Quand vint la mort de Raoul (936), Hugues le Grand n’osa ou ne voulut pas prendre la couronne. Il jugea plus prudent de se donner un roi qui lui devrait tout, et au nom duquel il pourrait régner ; il détermina les seigneurs à envoyer une députation de comtes et de prélats en Angleterre. Guillaume, archevêque de Sens, porta la parole : il se présenta devant Otgive et lui demanda son fils (le futur Louis IV) au nom de toute la France ; Athelstan, frère d’Otgive, n’osait livrer son neveu, il craignait une trahison ; mais Ogive jugea mieux, elle le donna avec une joie extrême. Hugues vint recevoir le jeune prince avec tous les seigneurs à Boulogne, lui rendit hommage sur la grève même, et le mena sacrer à Laon par Artaud, archevêque de Reims, dépouillé naguère par Herbert, et depuis peu rentré dans son archevêché.

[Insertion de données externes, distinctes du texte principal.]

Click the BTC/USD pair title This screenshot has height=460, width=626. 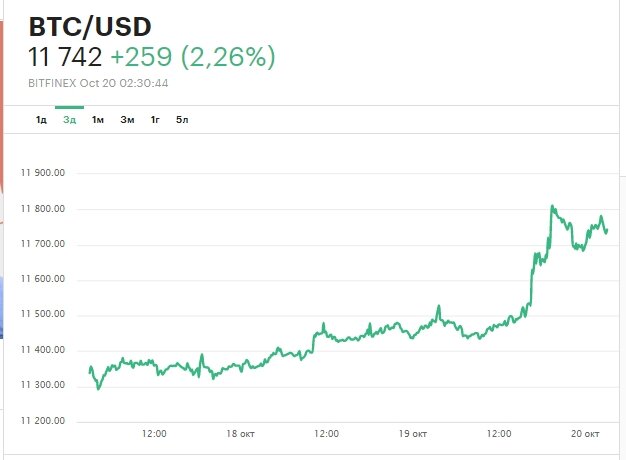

Otgive vint rejoindre son fils et l’aida longtemps de ses conseils ; mais plus tard, Louis se brouilla avec Hugues, se lassa des avis de sa mère, qu’il retint à Laon, où elle se regardait presque comme prisonnière ; cette conduite de son fils est peut-être une des causes qui inspirèrent à Otgive une démarche qui laisse à ses dernières années une renommée moins honorable : elle fuit de Laon pour épouser en 941 un des fils de Herbert, de ce même comte qui avait tenu Charles III prisonnier. On ne connaît pas très bien les raisons de cette alliance.

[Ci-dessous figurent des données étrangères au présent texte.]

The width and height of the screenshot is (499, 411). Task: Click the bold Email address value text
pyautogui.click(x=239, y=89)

Elle mourut peu après lors d’un accouchement (951), laissant après elle, avec une réputation de sagesse et d’habileté, la honte de cette alliance qui lui fut reprochée ; elle n’avait point eu d’autre fils que Louis d’Outremer avec Charles. Emma, femme de Raoul, était morte un peu plus d’un an avant son époux Raoul.